Dataset entries:
[Start of section]

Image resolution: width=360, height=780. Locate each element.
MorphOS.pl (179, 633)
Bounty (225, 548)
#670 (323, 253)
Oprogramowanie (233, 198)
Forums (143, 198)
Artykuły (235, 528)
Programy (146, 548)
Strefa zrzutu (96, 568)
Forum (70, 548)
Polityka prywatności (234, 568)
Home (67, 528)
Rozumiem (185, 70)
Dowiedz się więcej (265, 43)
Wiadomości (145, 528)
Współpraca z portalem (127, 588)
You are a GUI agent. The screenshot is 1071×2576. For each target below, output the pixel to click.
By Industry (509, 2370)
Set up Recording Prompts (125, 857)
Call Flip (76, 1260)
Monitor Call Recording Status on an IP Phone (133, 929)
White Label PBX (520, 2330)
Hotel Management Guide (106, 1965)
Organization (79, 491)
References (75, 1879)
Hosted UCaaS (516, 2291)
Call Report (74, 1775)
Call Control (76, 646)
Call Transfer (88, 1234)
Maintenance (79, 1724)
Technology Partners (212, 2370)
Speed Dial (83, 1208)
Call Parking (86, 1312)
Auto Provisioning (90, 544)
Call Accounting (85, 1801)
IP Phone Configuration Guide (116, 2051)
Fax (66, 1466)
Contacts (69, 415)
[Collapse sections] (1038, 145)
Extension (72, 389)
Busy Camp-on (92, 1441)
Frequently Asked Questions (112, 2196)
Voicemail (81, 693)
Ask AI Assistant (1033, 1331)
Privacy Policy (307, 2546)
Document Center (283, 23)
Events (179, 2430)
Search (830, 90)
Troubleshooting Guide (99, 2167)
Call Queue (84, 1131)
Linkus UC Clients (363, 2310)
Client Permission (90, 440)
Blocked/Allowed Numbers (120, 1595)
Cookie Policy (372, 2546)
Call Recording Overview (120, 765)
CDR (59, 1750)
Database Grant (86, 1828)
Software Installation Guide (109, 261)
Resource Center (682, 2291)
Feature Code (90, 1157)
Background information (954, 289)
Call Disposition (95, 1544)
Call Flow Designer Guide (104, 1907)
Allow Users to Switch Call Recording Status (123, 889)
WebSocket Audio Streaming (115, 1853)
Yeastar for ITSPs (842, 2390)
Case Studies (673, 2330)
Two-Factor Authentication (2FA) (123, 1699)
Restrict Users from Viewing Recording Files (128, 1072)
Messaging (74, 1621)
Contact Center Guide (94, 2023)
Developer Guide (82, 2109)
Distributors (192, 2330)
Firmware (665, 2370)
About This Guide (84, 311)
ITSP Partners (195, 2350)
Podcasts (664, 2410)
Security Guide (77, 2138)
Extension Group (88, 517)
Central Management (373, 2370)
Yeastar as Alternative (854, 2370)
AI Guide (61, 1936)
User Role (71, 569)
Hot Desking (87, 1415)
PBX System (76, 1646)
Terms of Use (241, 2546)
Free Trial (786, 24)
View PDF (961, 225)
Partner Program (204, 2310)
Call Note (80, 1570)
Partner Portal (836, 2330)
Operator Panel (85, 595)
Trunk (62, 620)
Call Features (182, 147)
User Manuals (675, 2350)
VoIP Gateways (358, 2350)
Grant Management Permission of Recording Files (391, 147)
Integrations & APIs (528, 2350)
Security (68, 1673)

[End of section]

* What is being asked
Nothing should be returned except the lines from the first line of the data above through the line with "Call Control (76, 646)", each one exact.

* Response to this exercise
Image resolution: width=360, height=780. Locate each element.
MorphOS.pl (179, 633)
Bounty (225, 548)
#670 (323, 253)
Oprogramowanie (233, 198)
Forums (143, 198)
Artykuły (235, 528)
Programy (146, 548)
Strefa zrzutu (96, 568)
Forum (70, 548)
Polityka prywatności (234, 568)
Home (67, 528)
Rozumiem (185, 70)
Dowiedz się więcej (265, 43)
Wiadomości (145, 528)
Współpraca z portalem (127, 588)
You are a GUI agent. The screenshot is 1071×2576. For each target below, output the pixel to click.
By Industry (509, 2370)
Set up Recording Prompts (125, 857)
Call Flip (76, 1260)
Monitor Call Recording Status on an IP Phone (133, 929)
White Label PBX (520, 2330)
Hotel Management Guide (106, 1965)
Organization (79, 491)
References (75, 1879)
Hosted UCaaS (516, 2291)
Call Report (74, 1775)
Call Control (76, 646)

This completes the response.